Voto

6.5

La prima impressione che si ha ascoltando Peace Trail è quella di stare ascoltando delle registrazioni live e non un album inciso in studio. La fretta, l’impazienza o, addirittura, l’incuranza dovuta alla volontà di far uscire l’album il prima possibile tradisce un missaggio approssimativo (probabilmente ricercato), che viene però salvato in corner dall’infinito talento e dallo stile del cantautore canadese.

Chitarre, chitarre, chitarre: che sia l’elettrica (Texas Ranger) o l’acustica (My PledgeShow Me), o entrambe (magnifica la chitarra distorta che interferisce sui bassi marcati dell’acustica in Terrorist Suicide Hang Gliders), il tocco di Young sullo strumento a sei corde fa sempre il suo effetto.

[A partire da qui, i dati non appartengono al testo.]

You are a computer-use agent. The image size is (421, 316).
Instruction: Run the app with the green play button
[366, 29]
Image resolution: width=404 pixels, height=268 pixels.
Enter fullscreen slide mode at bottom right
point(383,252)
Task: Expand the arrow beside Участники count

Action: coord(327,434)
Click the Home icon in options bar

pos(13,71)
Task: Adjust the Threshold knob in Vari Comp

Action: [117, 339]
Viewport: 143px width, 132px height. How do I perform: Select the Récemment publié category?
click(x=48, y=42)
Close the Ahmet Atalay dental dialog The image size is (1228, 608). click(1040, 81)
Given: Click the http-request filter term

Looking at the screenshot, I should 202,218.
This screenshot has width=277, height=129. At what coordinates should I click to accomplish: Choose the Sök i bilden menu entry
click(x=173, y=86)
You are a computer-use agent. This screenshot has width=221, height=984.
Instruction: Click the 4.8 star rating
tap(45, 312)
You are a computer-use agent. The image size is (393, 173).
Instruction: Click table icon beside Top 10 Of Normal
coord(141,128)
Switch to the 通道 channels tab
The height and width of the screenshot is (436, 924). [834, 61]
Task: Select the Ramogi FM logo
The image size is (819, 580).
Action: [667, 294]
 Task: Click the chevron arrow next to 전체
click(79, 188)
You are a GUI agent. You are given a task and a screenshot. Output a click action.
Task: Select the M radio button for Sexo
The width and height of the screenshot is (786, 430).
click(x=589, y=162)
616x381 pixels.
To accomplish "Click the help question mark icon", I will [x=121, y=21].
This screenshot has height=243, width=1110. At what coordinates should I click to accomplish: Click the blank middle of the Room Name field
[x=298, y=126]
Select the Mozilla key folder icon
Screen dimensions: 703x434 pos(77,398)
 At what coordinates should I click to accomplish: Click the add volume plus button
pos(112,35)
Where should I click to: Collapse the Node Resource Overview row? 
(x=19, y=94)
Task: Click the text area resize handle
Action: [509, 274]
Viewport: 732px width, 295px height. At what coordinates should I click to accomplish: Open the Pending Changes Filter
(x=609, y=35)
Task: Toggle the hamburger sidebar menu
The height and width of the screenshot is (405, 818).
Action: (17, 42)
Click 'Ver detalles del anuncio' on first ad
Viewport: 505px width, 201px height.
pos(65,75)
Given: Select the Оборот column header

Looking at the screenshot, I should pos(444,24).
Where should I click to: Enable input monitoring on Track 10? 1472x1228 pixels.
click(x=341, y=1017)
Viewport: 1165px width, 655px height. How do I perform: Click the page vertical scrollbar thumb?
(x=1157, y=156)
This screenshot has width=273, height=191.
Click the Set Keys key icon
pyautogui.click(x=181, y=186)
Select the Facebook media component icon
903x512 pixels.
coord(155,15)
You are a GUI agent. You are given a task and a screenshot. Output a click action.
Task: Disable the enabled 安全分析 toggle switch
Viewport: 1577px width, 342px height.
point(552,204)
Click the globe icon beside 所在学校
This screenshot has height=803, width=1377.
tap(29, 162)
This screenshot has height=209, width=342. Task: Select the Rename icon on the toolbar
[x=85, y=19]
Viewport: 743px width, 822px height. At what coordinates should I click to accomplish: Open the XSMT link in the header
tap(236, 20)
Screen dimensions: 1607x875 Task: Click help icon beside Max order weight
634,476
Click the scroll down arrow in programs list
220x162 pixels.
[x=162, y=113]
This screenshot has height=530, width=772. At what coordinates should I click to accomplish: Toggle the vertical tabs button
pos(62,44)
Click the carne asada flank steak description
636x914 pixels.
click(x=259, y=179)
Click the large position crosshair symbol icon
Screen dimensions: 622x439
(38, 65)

A completare la formazione due solidi strumentisti: linee di basso in sottofondo di Paul Bushnell e batteria, spesso spazzolata, di Jim Keltner. Sopra una strumentale scarna c’è lo spazio che serve a Young per cantare di sé e delle contraddizioni del colosso americano che tanto lo fanno incazzare. Peace Trail diventa allora un disco politico che guarda all’astante con occhio critico.

E poi c’è la pazzia finale: la tracklist si chiude con My New Robot, canzone dedicata al nuovo robot ordinato dal cantautore direttamente da amazon.com e che fa anche il suo ingresso a metà del brano.